Re: [PATCH] memcg: Ignore unprotected parent in mem_cgroup_protected()

From: Chris Down
Date: Sun Jun 16 2019 - 06:44:45 EST


Hi Xunlei,

Xunlei Pang writes:
docker and various types(different memory capacity) of containers
are managed by k8s, it's a burden for k8s to maintain those dynamic
figures, simply set "max" to key containers is always welcome.

Right, setting "max" is generally a fine way of going about it.
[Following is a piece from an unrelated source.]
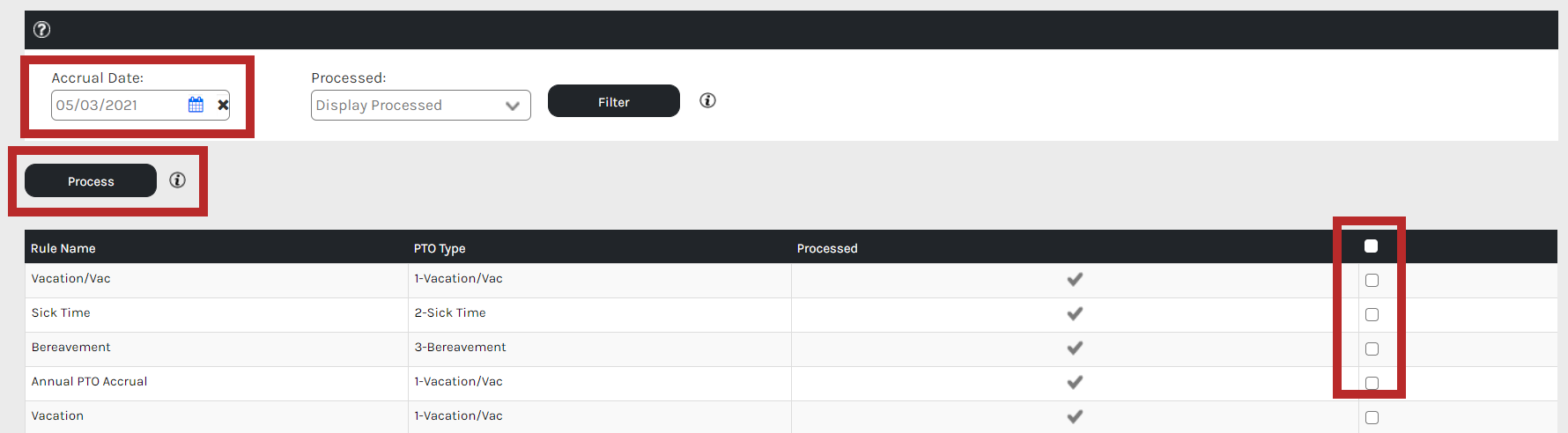Toggle the select-all checkbox in table header
Screen dimensions: 1568x433
1371,246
Set "max" to docker also protects docker cgroup memory(as docker
itself has tasks) unnecessarily.

That's not correct -- leaf memcgs have to _explicitly_ request memory protection. From the documentation:

memory.low

[...]

Best-effort memory protection. If the memory usages of a
cgroup and all its ancestors are below their low boundaries,
the cgroup's memory won't be reclaimed unless memory can be
reclaimed from unprotected cgroups.

Note the part that the cgroup itself also must be within its low boundary, which is not implied simply by having ancestors that would permit propagation of protections.

In this case, Docker just shouldn't request it for those Docker-related tasks, and they won't get any. That seems a lot simpler and more intuitive than special casing "0" in ancestors.

This patch doesn't take effect on any intermediate layer with
positive memory.min set, it requires all the ancestors having
0 memory.min to work.

Nothing special change, but more flexible to business deployment...

Not so, this change is extremely "special". It violates the basic expectation that 0 means no possibility of propagation of protection, and I still don't see a compelling argument why Docker can't just set "max" in the intermediate cgroup and not accept any protection in leaf memcgs that it doesn't want protection for.